Wednesday, June 25, 2008


Generics firms need to diversify

India’s $8 billion pharma industry has developed around the generics model, but this model is dying globally. Generics are getting increasingly commoditised and the cost of launching generics has also been growing. So, thoroughbred generics companies are finding it extremely tough to sustain margins in the wake of a global onslaught from unknown entities in developing nations.

Rajeev Dubey

Former Ranbaxy CEO D.S. Brar says that those only in the generics space can not remain globally competitive if they don’t diversify into areas like patented products, biologicals and bio-similars. Innovators or generics-innovators like Teva are gobbling up pure generics companies like IVAX. Israel’s Teva Pharmaceuticals, the global role model of the evolution of generics companies, already earns over 20 per cent of its revenues from patented products.

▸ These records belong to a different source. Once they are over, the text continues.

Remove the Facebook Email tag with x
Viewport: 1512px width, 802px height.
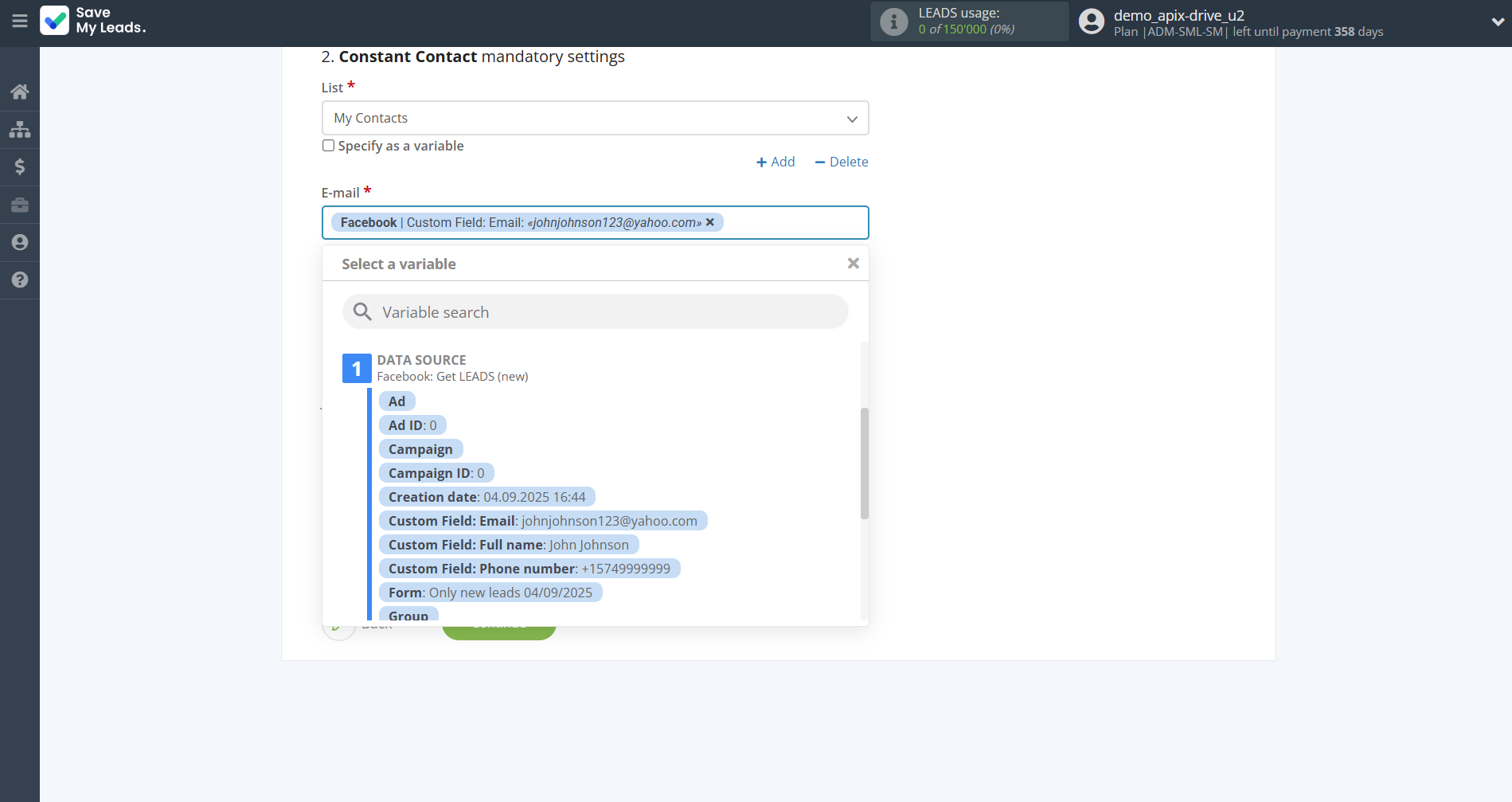pos(710,222)
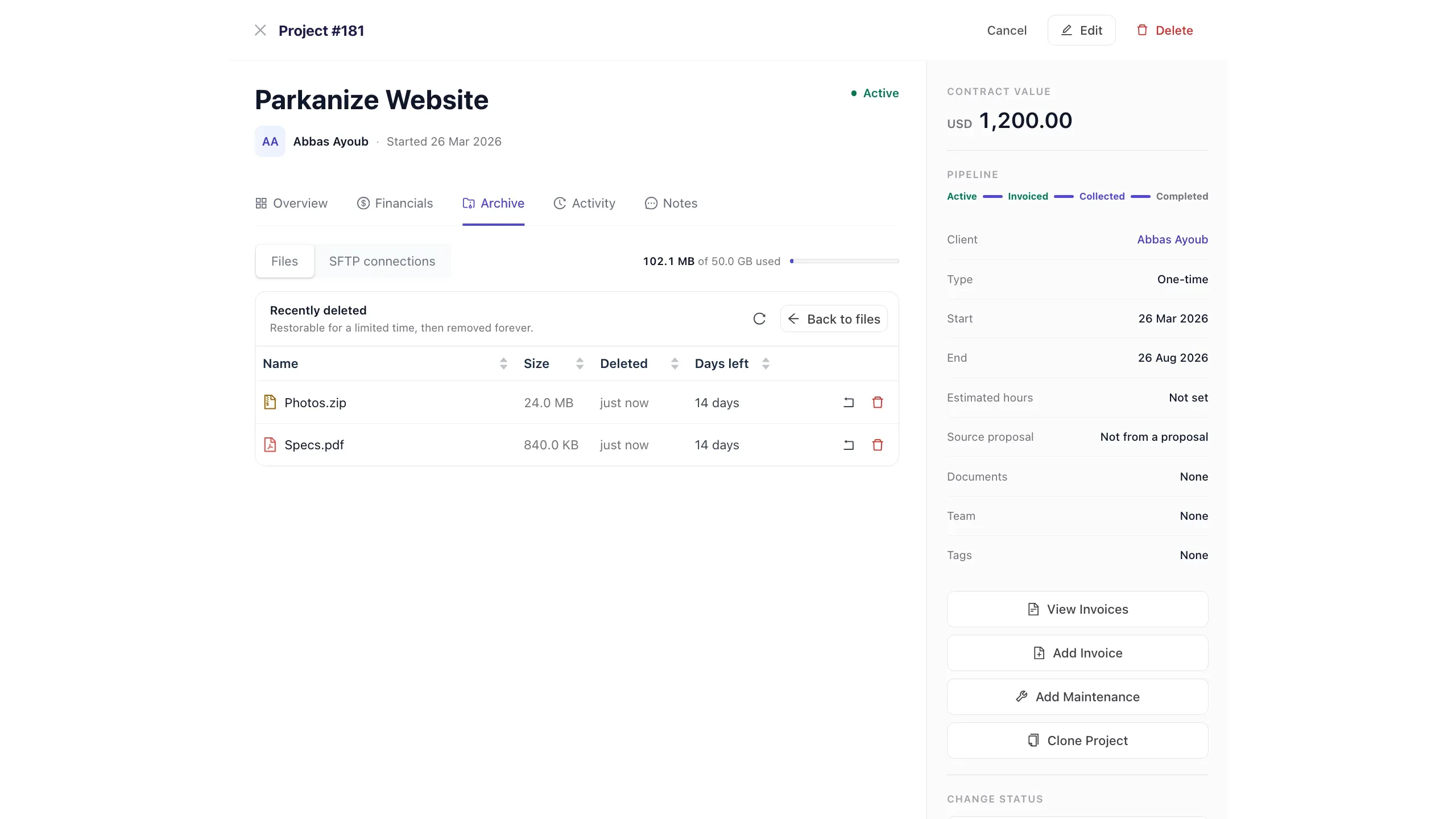Viewport: 1456px width, 819px height.
Task: Open the Abbas Ayoub client link
Action: click(x=1172, y=239)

Ranbaxy is India’s biggest spender on pharmaceuticals research, sinking Rs 428 crore, or 8-9 per cent of revenues into R&D in 2007. But it has a dismal pipeline to showcase in return. Ranbaxy has failed to develop new chemical entities (NCEs) that could have excited the market or investors. Its most advanced research product is in the low-end space of anti-malarials.

And adding to Ranbaxy's prospects is the fact that India's pharma market is very fragmented, where Ranbaxy's share is still only 5%. Ranbaxy has acquired nine companies since March 2002, building a debt burden of around $400 million. Its current revenues and profitability aren’t contributing enough to pay off this debt any time soon.

Financially, there couldn’t have been a better time for Ranbaxy to be sold by its promoters. They got a price that was 32 per cent higher than the reigning stock price in the market at a time when global pharma valuations are uncharacteristically low following rising drug development costs and fewer innovative drugs.